Despite complaints from residents about the condition of the road, the project could still be put off until 2020, the targeted reconstruction date, according to Town Manager Keith Hickey.
Selectmen agreed to revisit the issue in the wake of last month's meeting, when a number of South Shore Road homeowners urged the town to fix the road much sooner than scheduled.
Resident Michael Pucci told the board that in the three decades he's lived at his home, he has watched the road slowly disintegrate to the point where it now presents a safety issue for travelers.
The road was last overlaid about a dozen years ago, according to residents, and right now, there are sections of the roadway that disappear from view when the rain falls.
On Monday night, town Engineering Director Robert Puff shared recent cost estimates for the project.
According to Puff, it will cost just under $1 million to restore the road and update the drainage system, with an addition $1.2 million needed to update the area's sewer system.

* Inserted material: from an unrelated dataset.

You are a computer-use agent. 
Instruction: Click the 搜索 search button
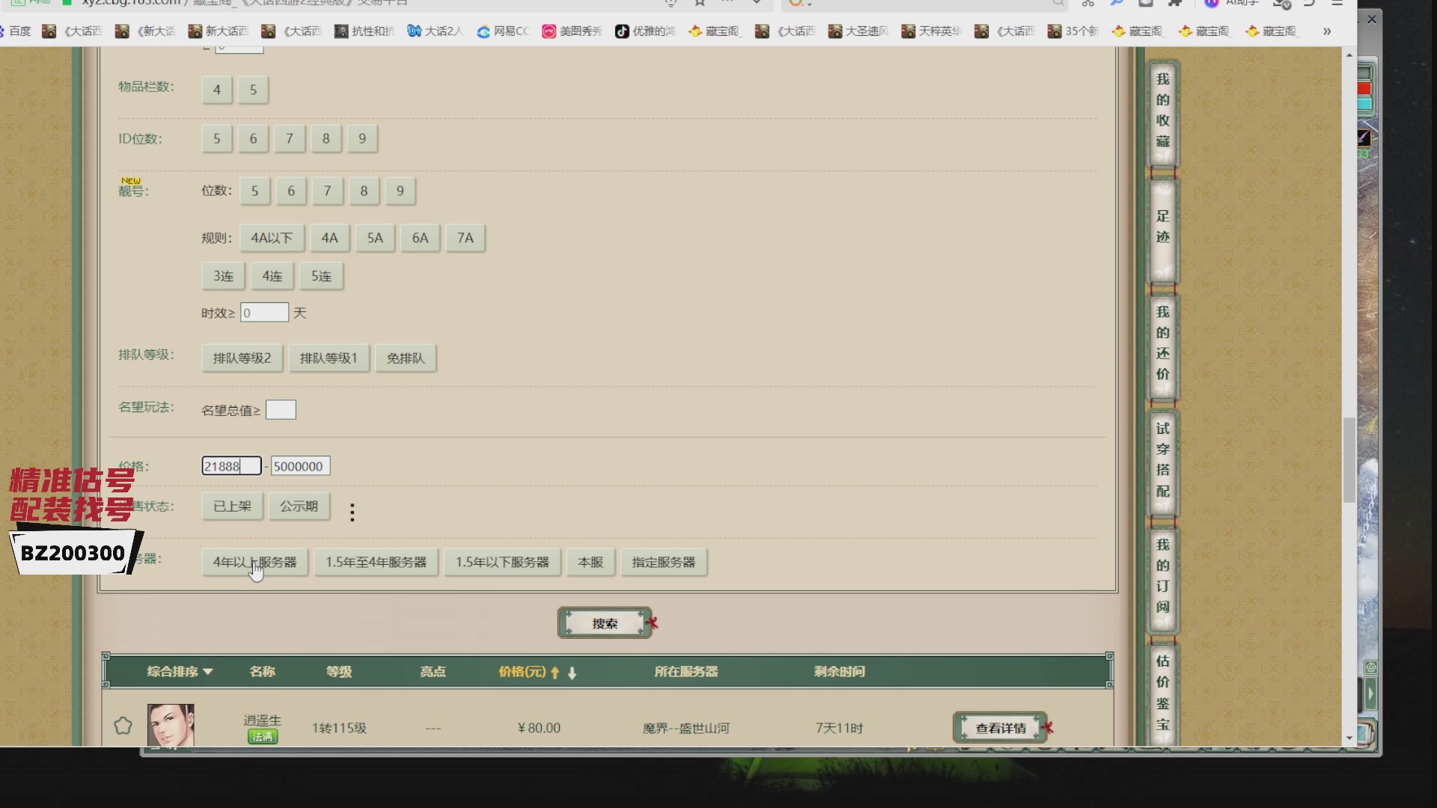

Updating the area's water lines would cost an additional $700,000.
Selectman Chairman Everett McBride Jr. suggested the town conduct a survey of neighborhood residents to gauge public interest on their most pressing priorities.

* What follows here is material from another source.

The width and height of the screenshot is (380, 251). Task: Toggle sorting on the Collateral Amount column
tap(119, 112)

"I know there's a lot of interest in this road," McBride said. "I don't think we're interested in moving forward with water and sewer renovations but we should at least see how the neighbors feel about it."

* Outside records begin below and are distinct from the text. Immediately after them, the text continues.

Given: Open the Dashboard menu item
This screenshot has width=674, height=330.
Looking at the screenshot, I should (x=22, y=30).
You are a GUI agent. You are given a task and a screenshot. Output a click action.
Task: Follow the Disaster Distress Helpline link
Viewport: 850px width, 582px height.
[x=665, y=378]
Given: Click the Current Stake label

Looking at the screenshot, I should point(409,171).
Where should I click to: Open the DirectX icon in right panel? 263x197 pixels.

Selectmen Stephen Campbell warned that "any survey we conduct should lay out the fact that this is not free."
South Shore Road resident George Abraham said he and neighbors have waited decades for improvements to the road.
"If we wait until 2020, that would mean we've waited 30 years even though we've asked for this several times," Abraham told the board. "The town continues to patch the road up and that's not helping."
Abraham urged the town to at least consider working on South Shore Road during 2014, with some of the most compromised sections to be skim coated sometime in the coming year.
He said there are currently 20 people in the neighborhood that would like to see the road reconstructed, and some of them would like to see sewer repairs as well, though Abraham doesn't believe water upgrades are currently necessary.
"Every road around us has been done," Abraham told town officials.
Puff said he will return to a board meeting next month with more details, including the site's most recent Pavement Condition Index (PCI) ratings.
Hickey urged the board to step back and "look at the situation as a whole" by having the town's road repairs subcommittee research the situation further and share their findings with the board in the coming months.
Selectman Michael Lyons said it's late in the game to start redesigning the road for next year. "It's been 11 years since we've done this particular review on the road," Lyons said. "We have to go through the process and do it in a way that makes sense."
Hickey agreed, stating that while he didn't "want to be the bearer of bad news, I think 2014 is unrealistic," he said. "We've brought proposals to the committee twice now and the committee said no.
There are 50 houses on that road, and there are many larger roads in the committee that I would spend $900,000 on before this one," he said.